■ **WHAT YOU WILL DO**:
**1)** Name every software product the passage on Access multi-value fields mentions by name.
**2)** In the passage on Access multi-value fields, what must happen when the XML record is deleted?

2) such a relational data model that is normalized can ALSO be represented as a SINGLE xml string.
3) deleting the XML record (or string) means that cascade delete of the child rows (invoice details) MUST occur.
So while it is true that Multi-Value fields been added to Access to deal with SharePoint, it is MOST important to realize that such data can be mapped to a relational database (if you could not do this, then Access could not consume that XML data using relational database tables as ACCESS CURRENTLY DOES RIGHT NOW).
And with the web such as XML, and SharePoint then the need to consume and manage and utilize such data is not only widespread, but is in fact a basic staple of the internet.
As more and more data becomes of a complex nature, we find the requirement for multi-value data exploding in use. Anyone who used that so called "fad" the internet is thus relying and using data that is in fact VERY OFTEN XML and is multi-value (complex) in nature.
As long as the logical (not physical) relational data model is kept, then use of multi-value columns to represent such data is possible and this is exactly what Access is doing (it is mapping the relational data model to a complex model). Note that the complex (xml) data model does NOT necessary have to be relational in nature. However, if you ARE going to map such data to Access then the complex multi-value model MUST CONFORM TO A RELATIONAL data model.
This is EXACTLY what is occurring in Access.
The fact that such a correct and legitimate math relational model is not exposed is of little issue here. Are we to suggest that because Excel does not expose the binary codes used then users will never learn about computers? Or perhaps we all must program in assembler so we all correctly learn how computers works.
At the end of the day, who cares and why does this matter? The fact that people drive automatic cars today does not toss out the concept that they are using different gears to operate that car. The idea that we shut down all of society because someone is going to drive an automatic car or in this case use complex data would be galactic stupid on our part.
So keep in mind that extensions to SQL do exist in Access to query the multi-value data, but as well pointed out here those underlying tables are not exposed. However, as noted, exposing such tables would STILL REQUIRE one to not change or mess with cascade delete since that feature is required TO MAINTAIN A INTERSECTION OF FEATURES and a CORRECT MATH relational model between the complex data model (xml) and that of using two related tables to represent such data.
In other words, you can use related tables to represent the complex data model IF YOU REMOVE the ability of users to play with the referential integrity options. The RI options MUST remain as set in those hidden tables else such data will not be able to make the trip BACK to the XML or complex data model of which it was consumed from.
As noted, in regards to users being taught how gasoline reacts with oxygen for that of learning to drive a car, or using a word processor and being forced to learn a relational model and expose the underlying tables makes little sense here.
However, the points made here in regards to such tables being exposed are legitimate concerns.
The REAL problem is SQL server and Oracle etc. cannot consume or represent that complex data WHILE ACCESS CAN CONSUME such data.
As noted, the complex data ship has LONG ago sailed! XML, soap, and the basic technologies of the internet are based on this complex data model.
In effect, SQL server, Oracle and most databases cannot that consume this multi-value data represent it without users having to create and model such data in a relational fashion is a BIG shortcoming of SQL server etc.
Access stands alone in this ability to consume this data.
So, for anyone who used a smartphone, iPad or the web, you are using basic technologies that are built around using complex data, something that Access now allows.
It is likely that the rest of the industry will have to follow suit given that more and more data is complex in nature. If the database industry does not change, then the mainstream traditional relational database system will NOT be the resting place of such data.

Click-target data:

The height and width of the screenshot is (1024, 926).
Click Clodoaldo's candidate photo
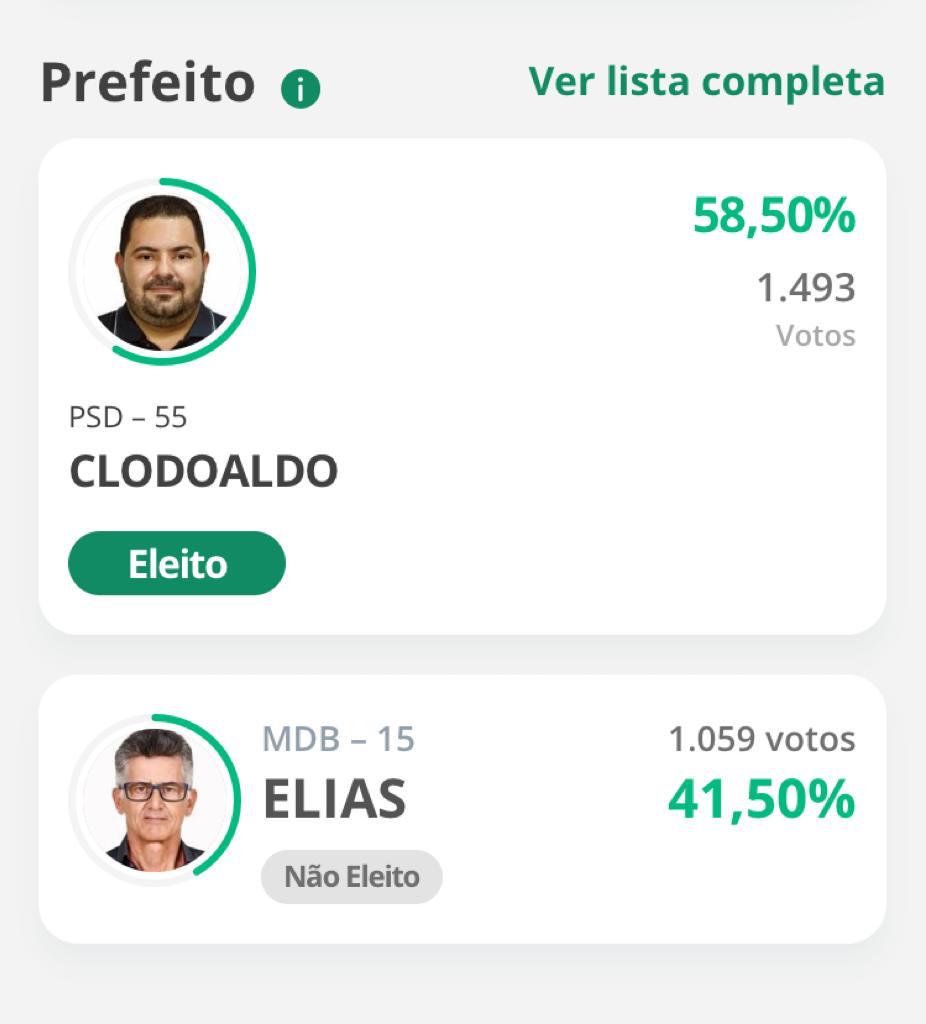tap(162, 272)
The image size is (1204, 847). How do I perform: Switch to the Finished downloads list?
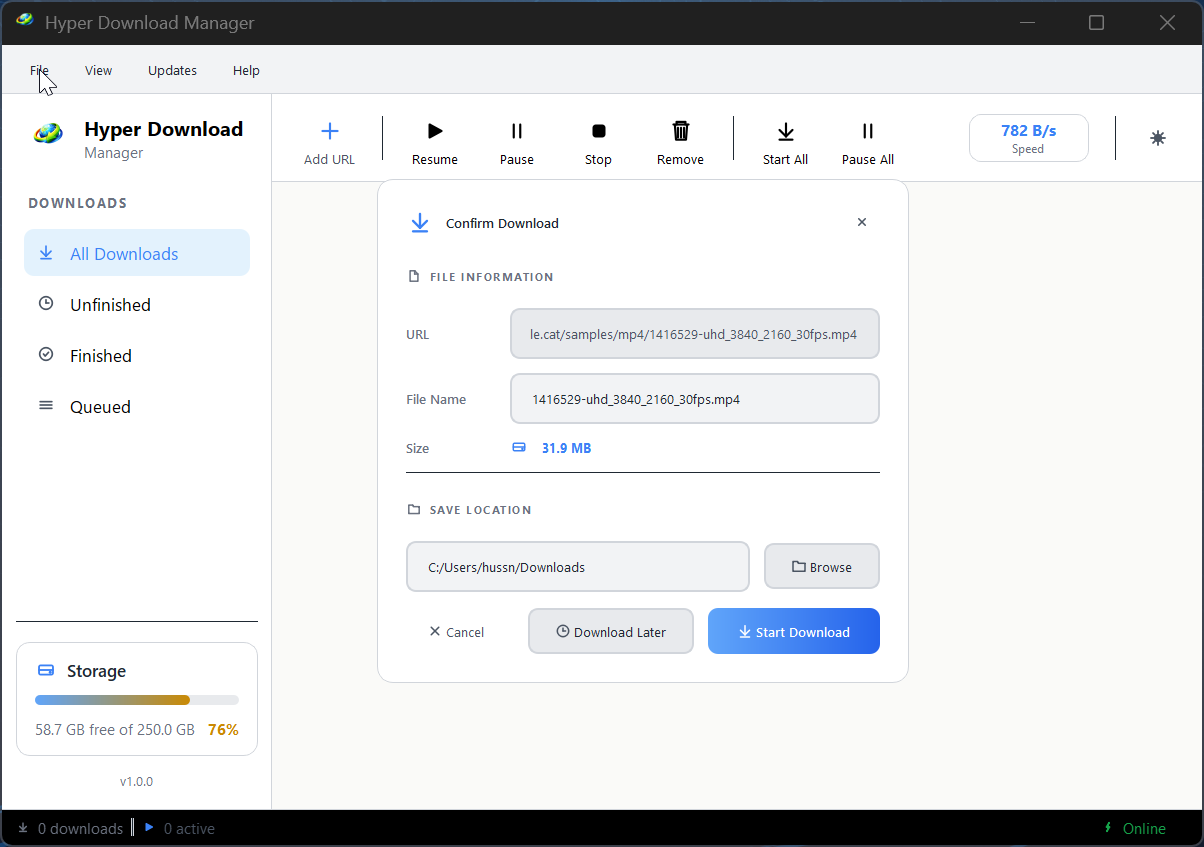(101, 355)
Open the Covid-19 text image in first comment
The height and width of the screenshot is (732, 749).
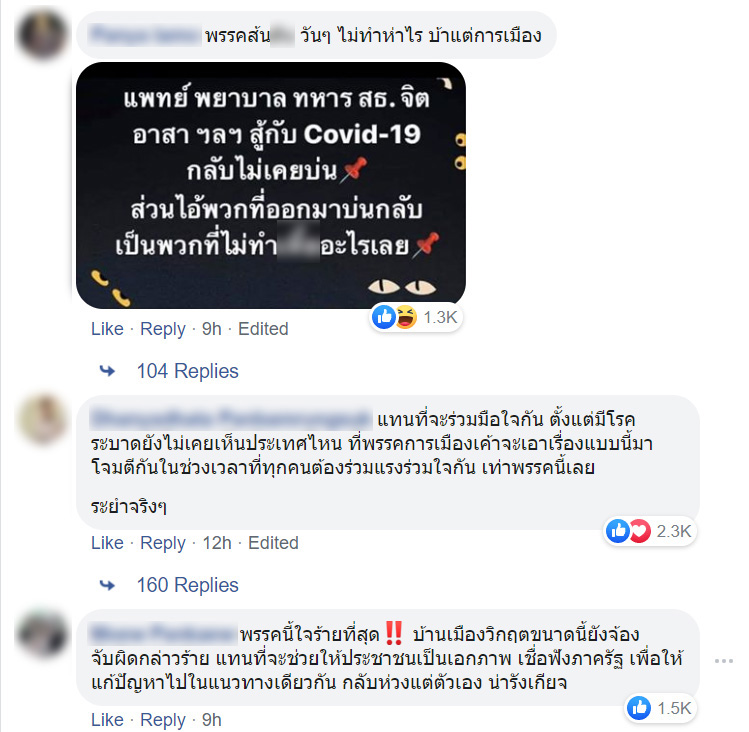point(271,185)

■ **THE RESPONSES**:
**1)** SharePoint, Access, Excel, SQL server, Oracle

**2)** A cascade delete of the child rows (invoice details) must occur.